10 min read

Introduction to Time Series

Classical decomposition model

\[ X_t = m_t + s_t + y_y \] where - \(m : \mathbb{Z} \rightarrow \mathbb{R}\) is a slowly changing function, the trend component. - \(s : \mathbb Z \rightarrow \mathbb R\) is a function with a known period \(d\), i.e., \(s_{t + d} = s_t\) for all \(t \in \mathbb Z\) and \(\sum_{j = 1}^d s_j = 0\), is called the seasonal component. - \((y_t, t \in \mathbb Z)\) is a stationary stochastic process.

Time Series Analysis

  • Always plot the data first
    • If there are clear sections in the data, it might be good to analyze each section separately

Best Linear Predictor

Let \((X_t, t \in \Z)\) be a time series with \(Var(X_t) < \infty\) for \(t \in \Z\) and \(X^n := (X_{t_1},\ldots, X_{t_n})\) be a collection of random variables of the time series at \(n\) different times. Then the _best linear predictor of \(X_t\) is given by \[ b_t^l(X^n) = a_0 + a_1 X_{t_n} + \cdots + a_n X_{t_1} \] where the coefficients are determined by the linear equations

  1. \(E(X_t - b_t^l(X^n)) = 0\)
  2. \(E(X_{t_j}(X_t - b_t^l(X^n))) = 0\) for all \(j = 1,\ldots,n\).
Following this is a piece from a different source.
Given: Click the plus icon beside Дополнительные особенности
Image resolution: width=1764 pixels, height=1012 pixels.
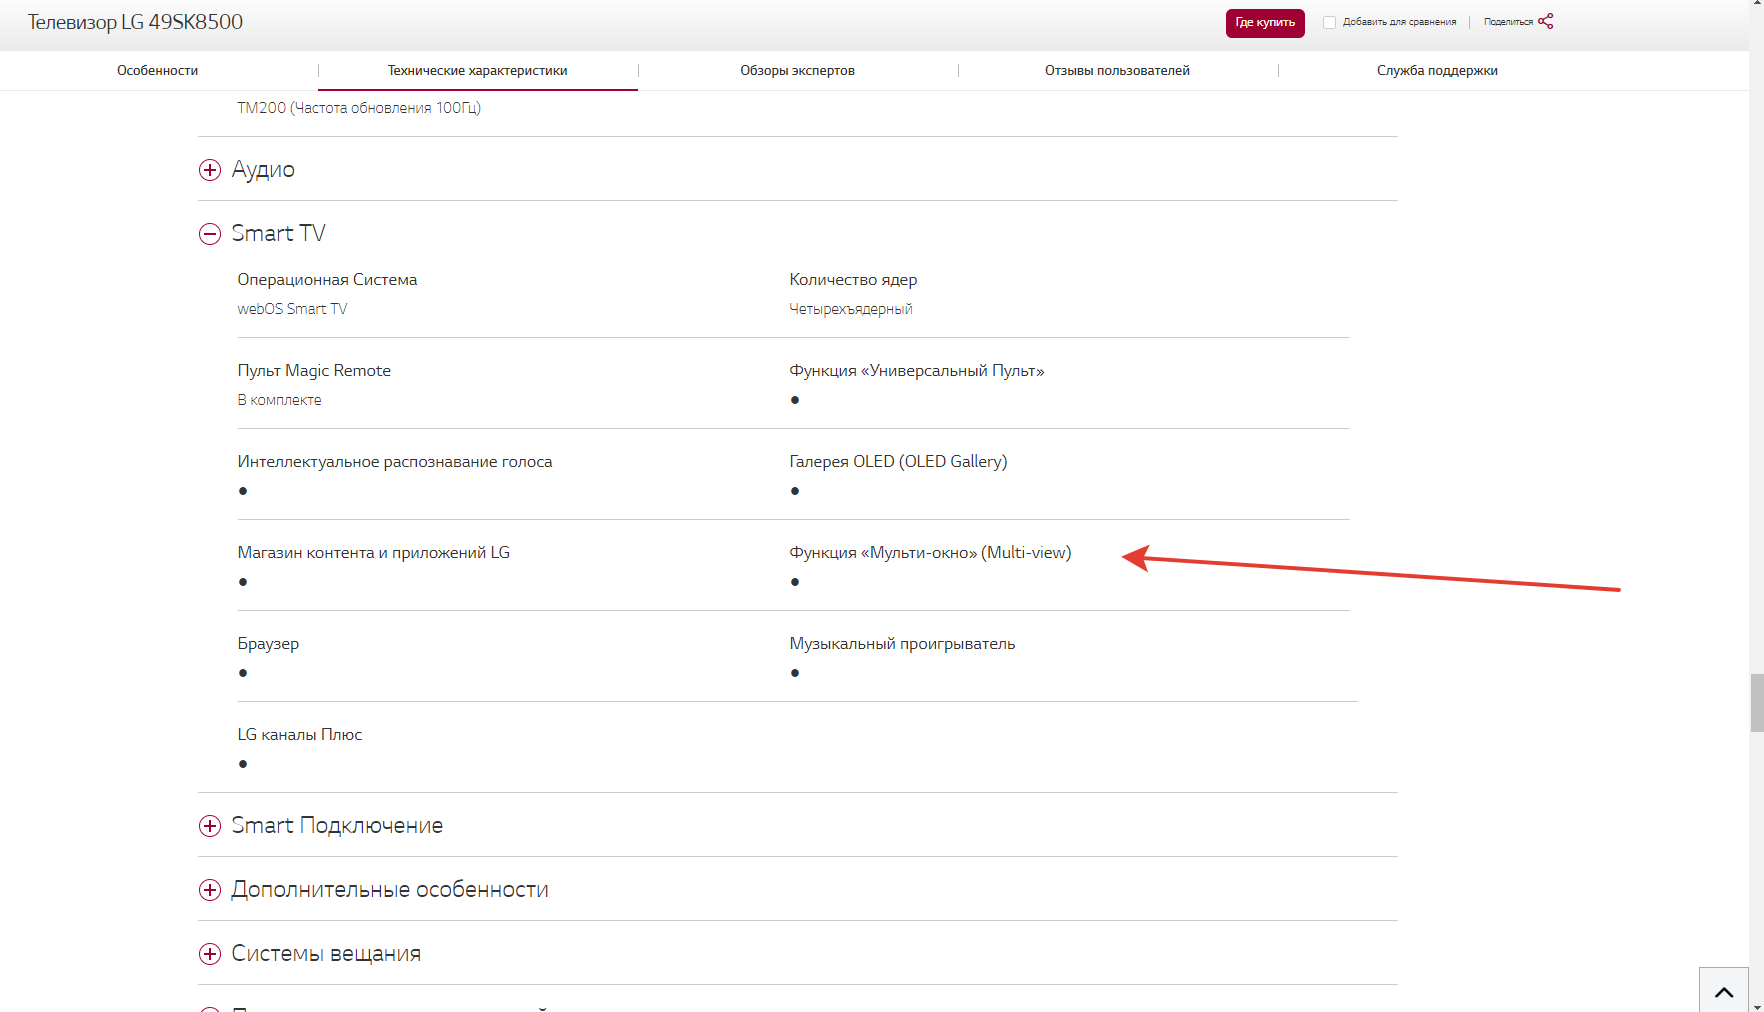Looking at the screenshot, I should click(210, 890).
If X is stationary, with mean \(\mu\) and autocovariance function \(\gamma\), the coefficients are determined by \[ a_0 = \mu (1 - \sum_{i = 1}^n a_i) \] and \[ (\gamma(t_{n + 1 - j} - t_{n + 1 - i}))_{i,j = 1}^n (a_1,\ldots,a_n)^T = (\gamma(t - t_n),\ldots, \gamma(t - t_1))^T \]

The mean square error is:

\[ MSE(b_t^l(X^n), X_t) = E[(b_t^l(X^n) - X_t)^2] = \gamma(0) - (a_1, \ldots, a_n)(\gamma(t - t_n), \ldots, \gamma(t - t_1))^T \]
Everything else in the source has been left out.